I’m sure many of us are already aware that millions of people use Facebook and Twitter for everyday entertainment purposes, but what about using them in more dire circumstances, like that of a disaster scenario? Word travels fast on these social media outlets, so it would only make sense that they should be routinely utilized to spread important and time-sensitive information as well.

This video may just be for laughs, but it also raises a very good point – With as quick as social media can be updated, it is possible to forewarn people in advance of a disaster and give them enough time to respond, perhaps saving their cup of coffee, or perhaps saving lives.

FEMA already has a verified Twitter page (@FEMA) as well as a Facebook page, so they have already recognized the potential benefit of using social media to warn people of impending or occurring disasters.
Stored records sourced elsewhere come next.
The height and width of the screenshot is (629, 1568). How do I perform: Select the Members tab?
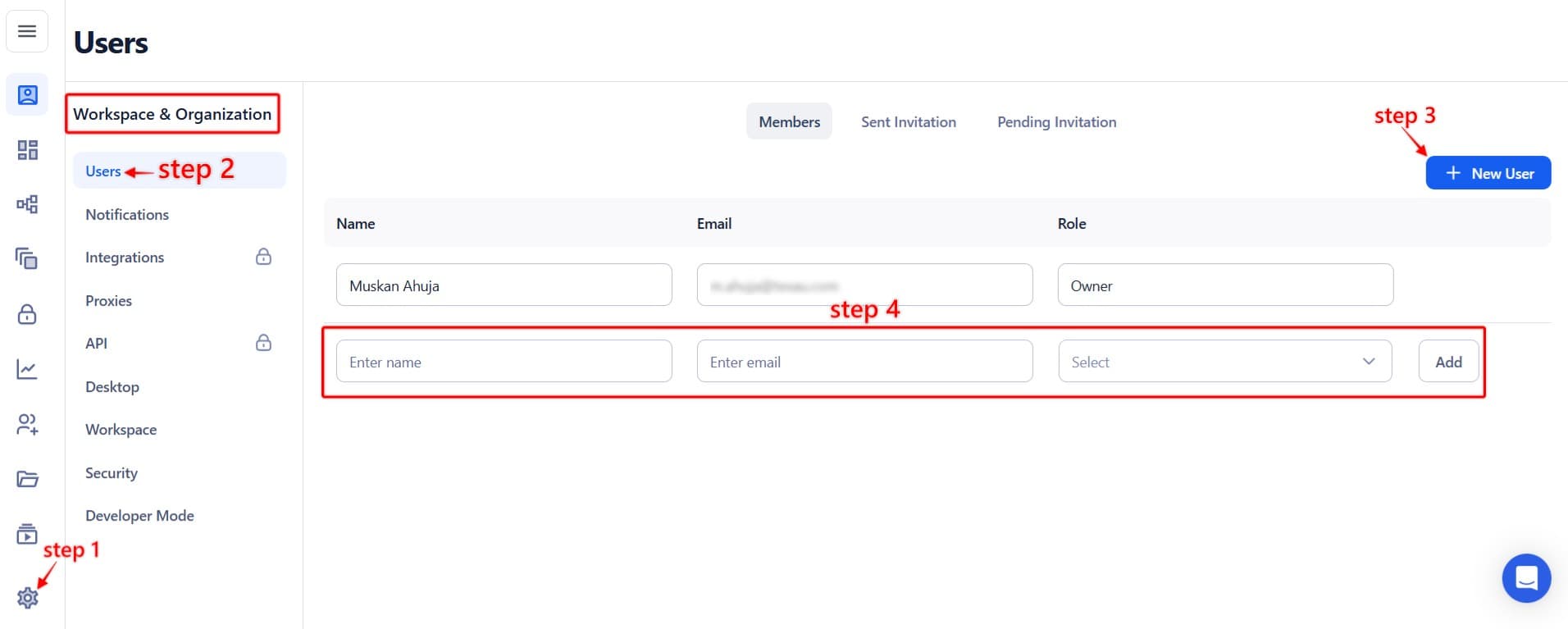coord(789,121)
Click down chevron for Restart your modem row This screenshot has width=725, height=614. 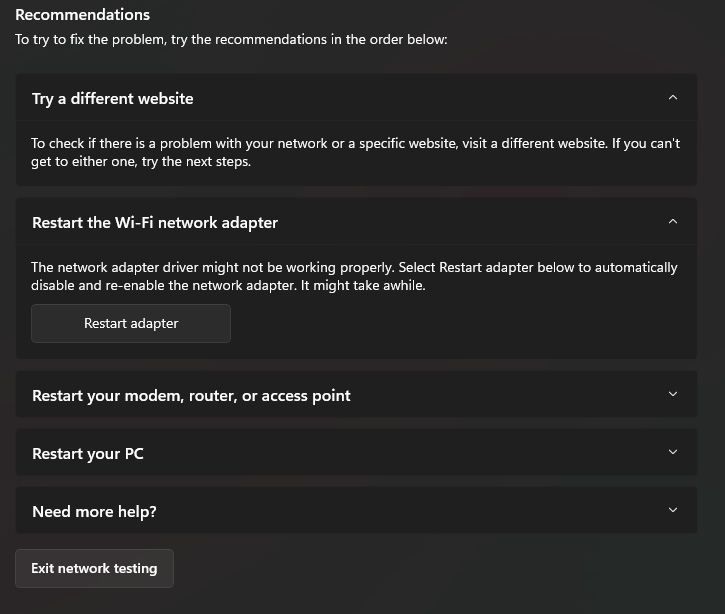672,395
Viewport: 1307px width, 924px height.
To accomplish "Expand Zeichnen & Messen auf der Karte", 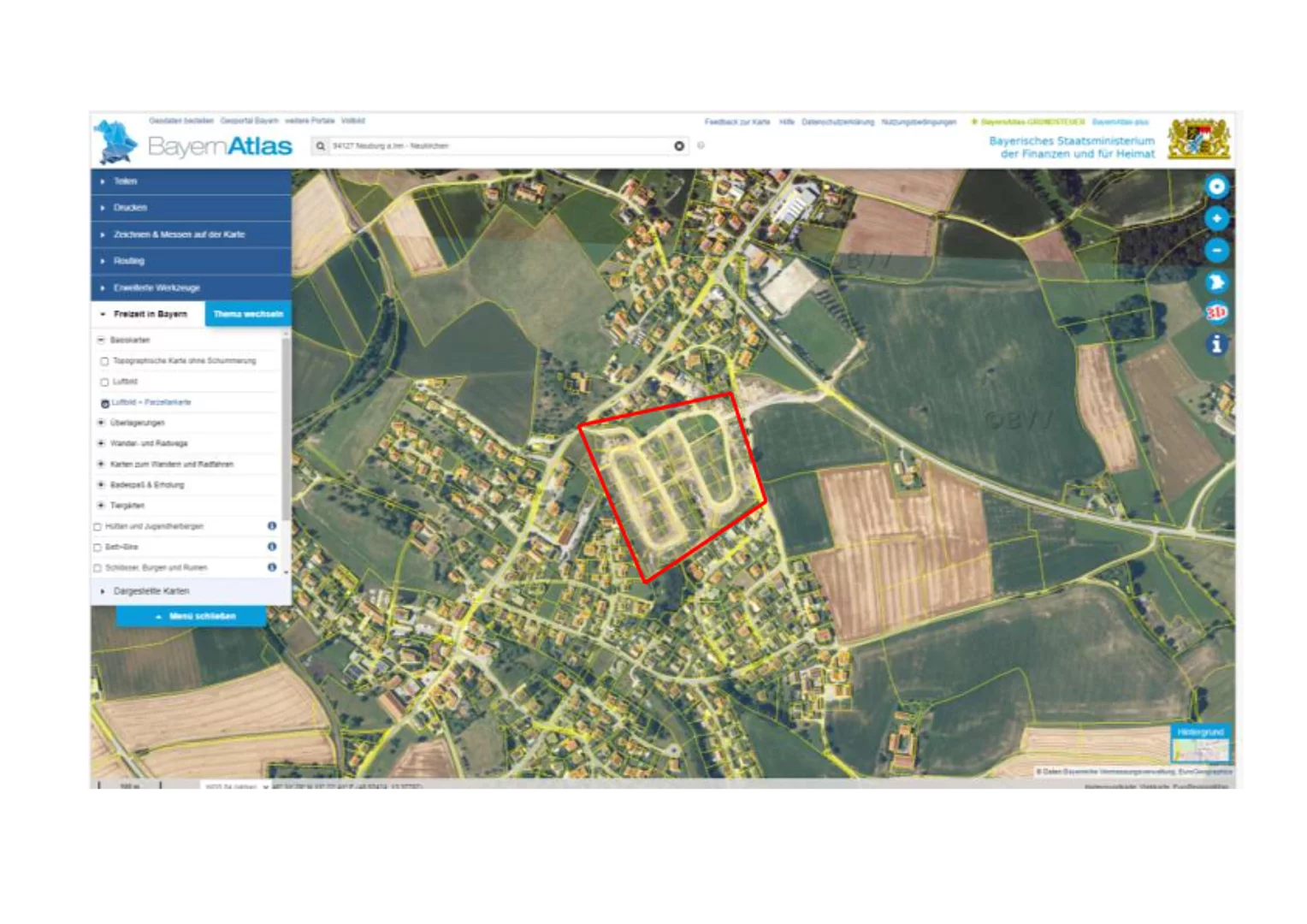I will 179,234.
And if other social media users are anything like me (and I’m sure they are, if not worse) then they are checking their Twitter or Facebook almost compulsively.

Which means seeing the Fail Whale is simultaneously amusing and rage-inducing.

That means any potential information being posted on either of the sites can be quickly obtained. Perhaps looking at friends’ status updates on Facebook or looking at the local Trending Topics on Twitter will clue you in about an ongoing disaster you weren’t even aware of. I think a lot of people may laugh off the idea of trusting Facebook or Twitter with saving your life, but if you are able to find out about a disaster, perhaps a tornado or flood, before you find yourself caught in it and you are given enough time to prepare, that entertainment device has just become a life saving tool.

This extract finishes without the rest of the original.